START SOURCE INFORMATION

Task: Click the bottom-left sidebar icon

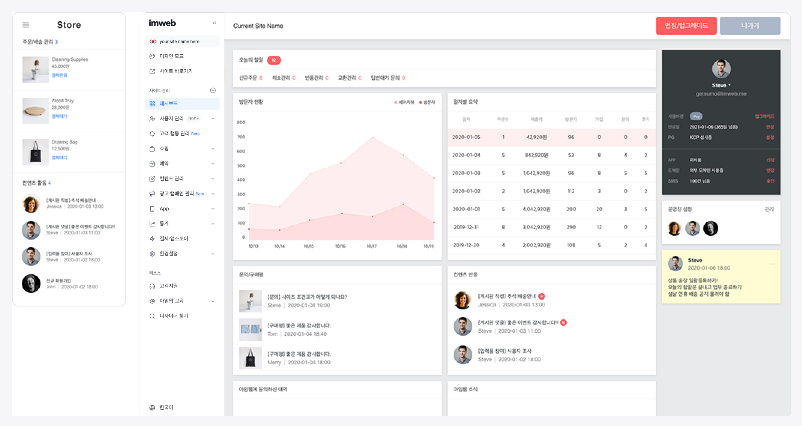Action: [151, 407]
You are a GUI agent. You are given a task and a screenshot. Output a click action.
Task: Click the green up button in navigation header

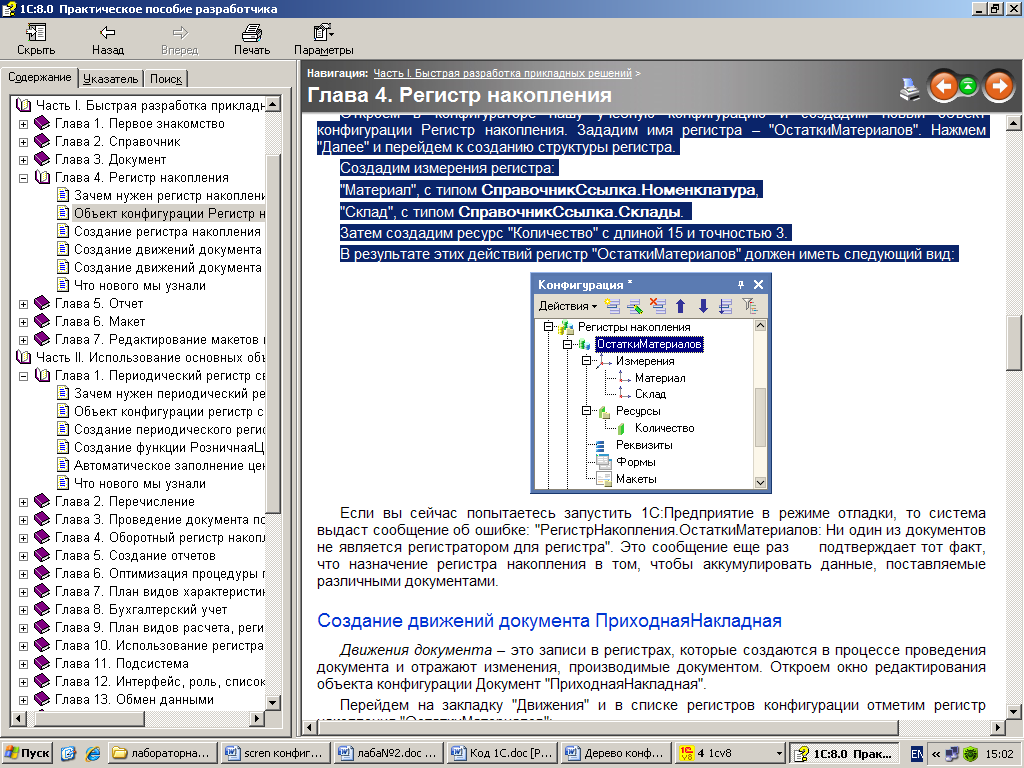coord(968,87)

END SOURCE INFORMATION
START SOURCE INFORMATION

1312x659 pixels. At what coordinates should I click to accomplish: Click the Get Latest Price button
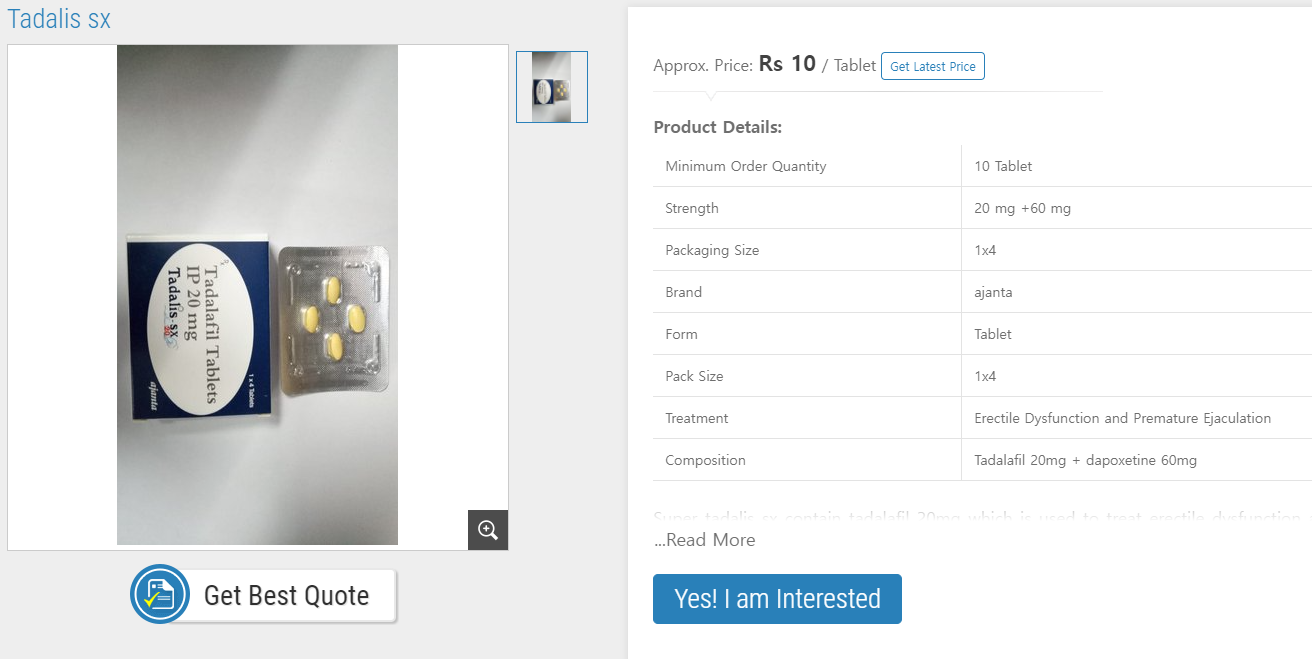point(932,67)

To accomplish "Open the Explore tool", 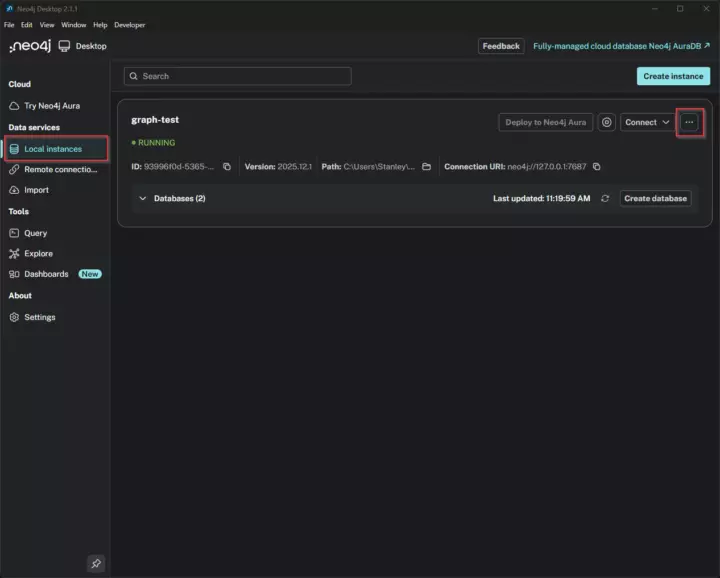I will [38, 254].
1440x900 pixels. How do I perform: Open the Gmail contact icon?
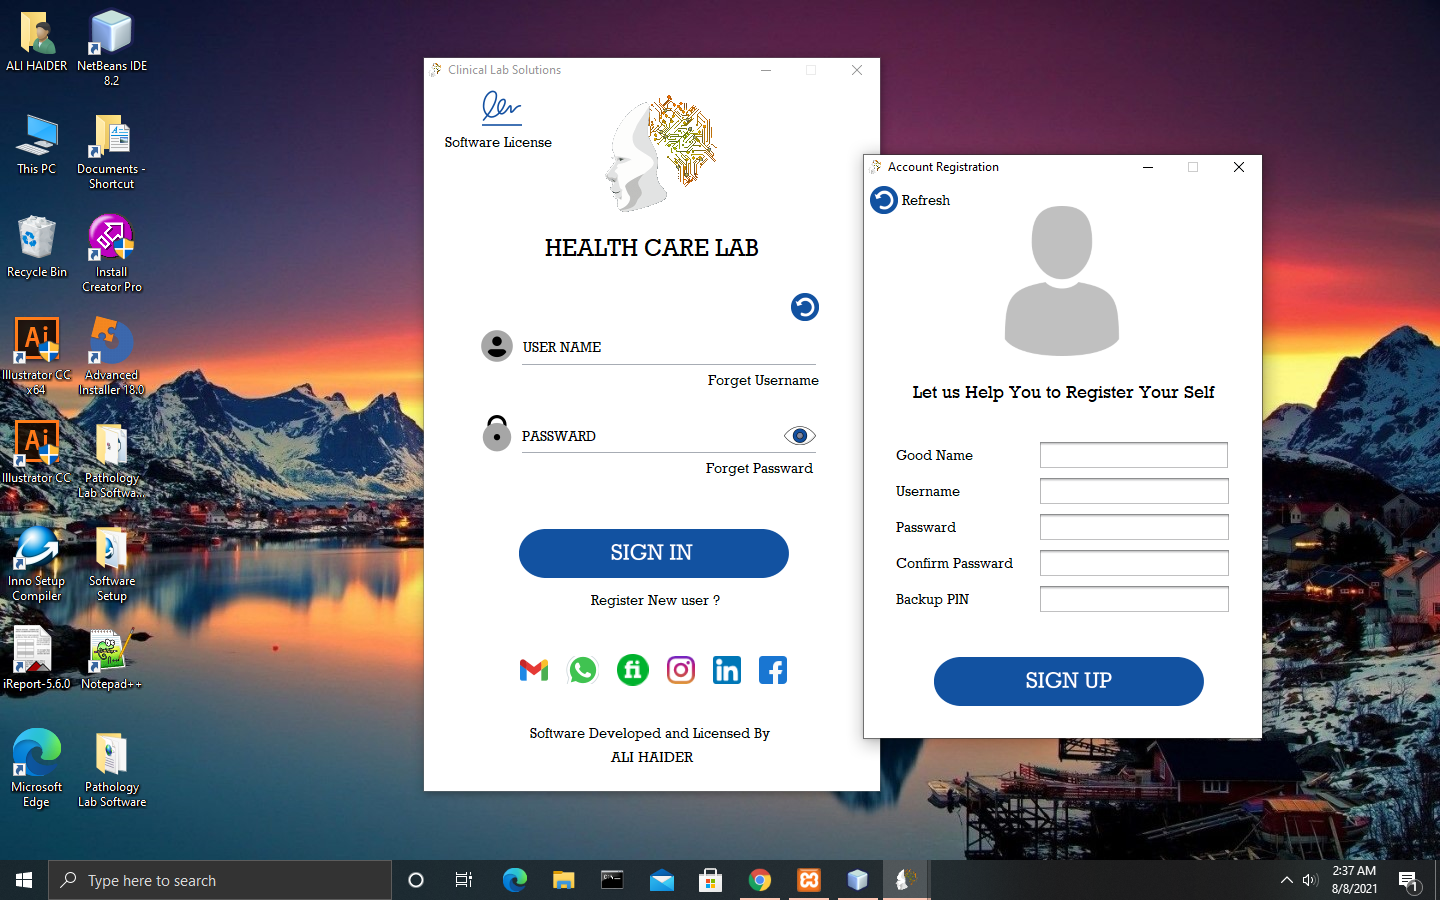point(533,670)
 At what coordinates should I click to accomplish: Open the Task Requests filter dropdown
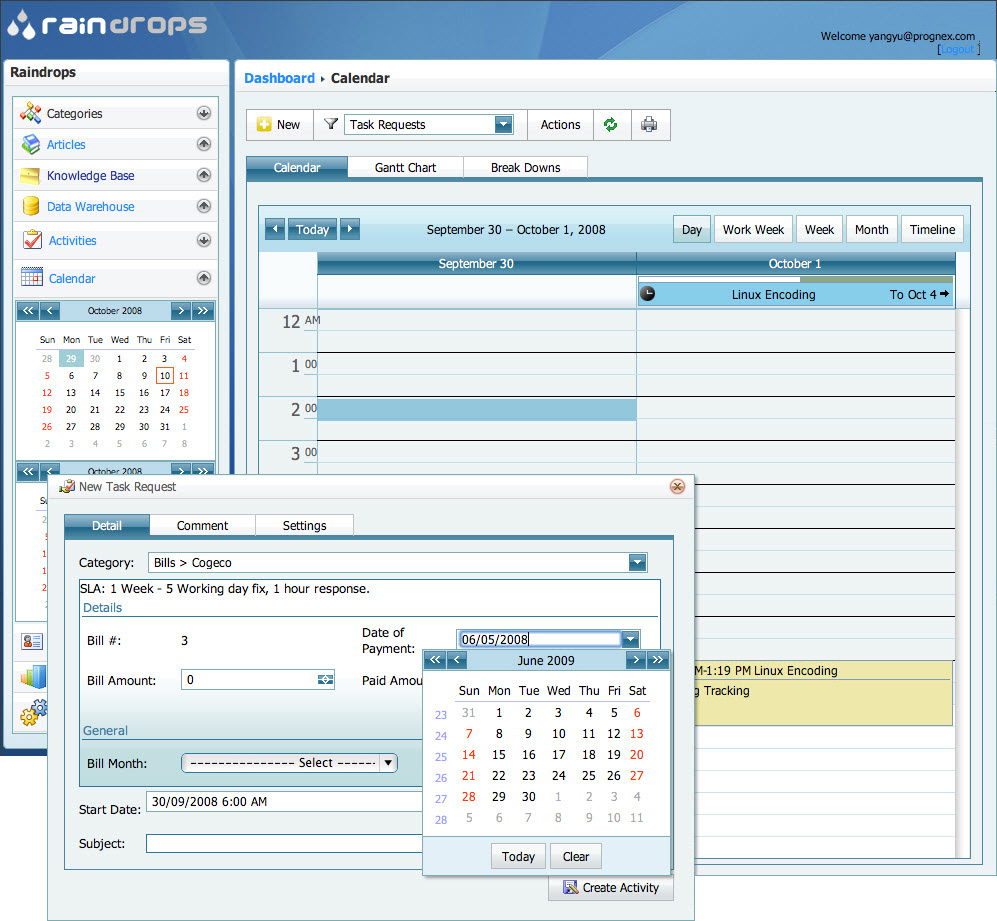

END SOURCE INFORMATION

→ **REQUIRED WORK**: What is needed is an exact copy of only the lines above from the one with "1440x900 pixels. How" to the one with "At what coordinates should I click to accomplish: Open", both kept, with every picture left out.

→ **RESPONSE AREA**:
1440x900 pixels. How do I perform: Open the Gmail contact icon?
point(533,670)
 At what coordinates should I click to accomplish: Open the Task Requests filter dropdown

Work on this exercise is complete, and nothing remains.